In named mode, placeholders look like ?int:name?, and when filling the template the values are provided as an associative array or as an AnewtContainer instance, and the placeholder name is used to obtain the value from the associative array or AnewtContainer. Named mode allows for cleaner code in some cases, and also allows you to use the same value at different places in your query.

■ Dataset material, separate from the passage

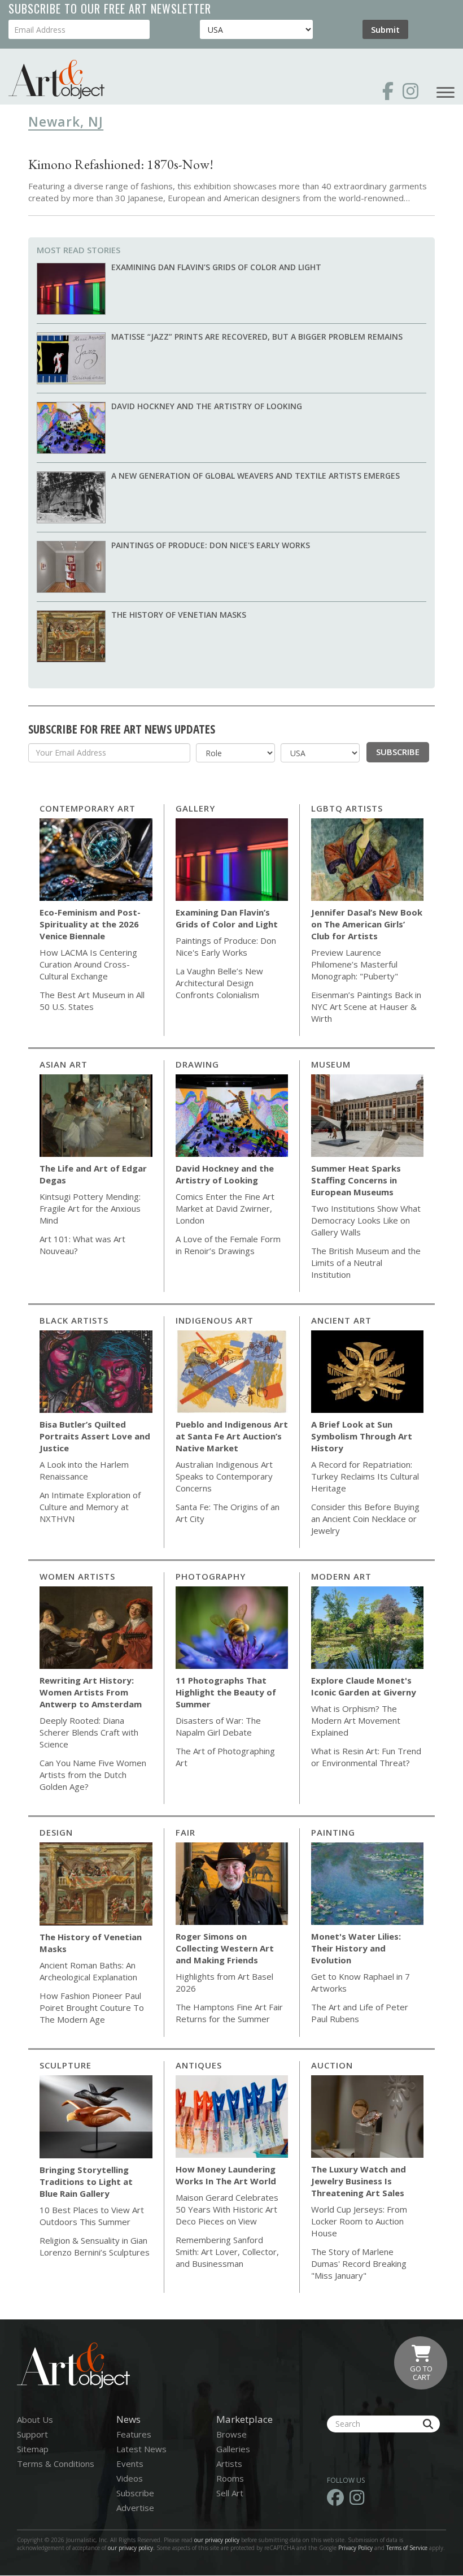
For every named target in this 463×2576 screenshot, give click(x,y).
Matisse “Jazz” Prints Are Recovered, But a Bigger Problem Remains (257, 336)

Named mode templates can only be filled using a single values parameter, which means AnewtDatabaseSQLTemplate::fillv() must be used; AnewtDatabaseSQLTemplate::fill() cannot. This also applies for the query methods on AnewtDatabaseConnection, where only the ...v() variants can be used, e.g. use AnewtDatabaseConnection::prepare_executev_fetch_all(), not AnewtDatabaseConnection::prepare_execute_fetch_all().

Example:

 $person = array(
     'name' => 'John Doe',
     'age'  => 12);
 $connection->prepare_executev(
     'INSERT INTO person (name, age) VALUES (?str:name?, ?int:age?)',
     $person);

Array placeholders

In both named and positional modes array placeholders are supported. This means that you can use ?int[]? (positional) or ?int[]:ids? (named) to specify that you will not substitute a a single, but multiple values,. When the AnewtDatabaseSQLTemplate is filled, type-checking will be done on all values, and the result will be a comma-separated list of escaped values. This is most useful for IN (...) SQL queries.

Example:

 $ids = array(1, 2, 3);
 $connection->prepare_execute_fetch_all(
     'SELECT * FROM table WHERE id IN * (?int[]?);', $ids);

See also:
AnewtDatabaseConnection::prepare()

Definition at line 91 of file sql-template.lib.php.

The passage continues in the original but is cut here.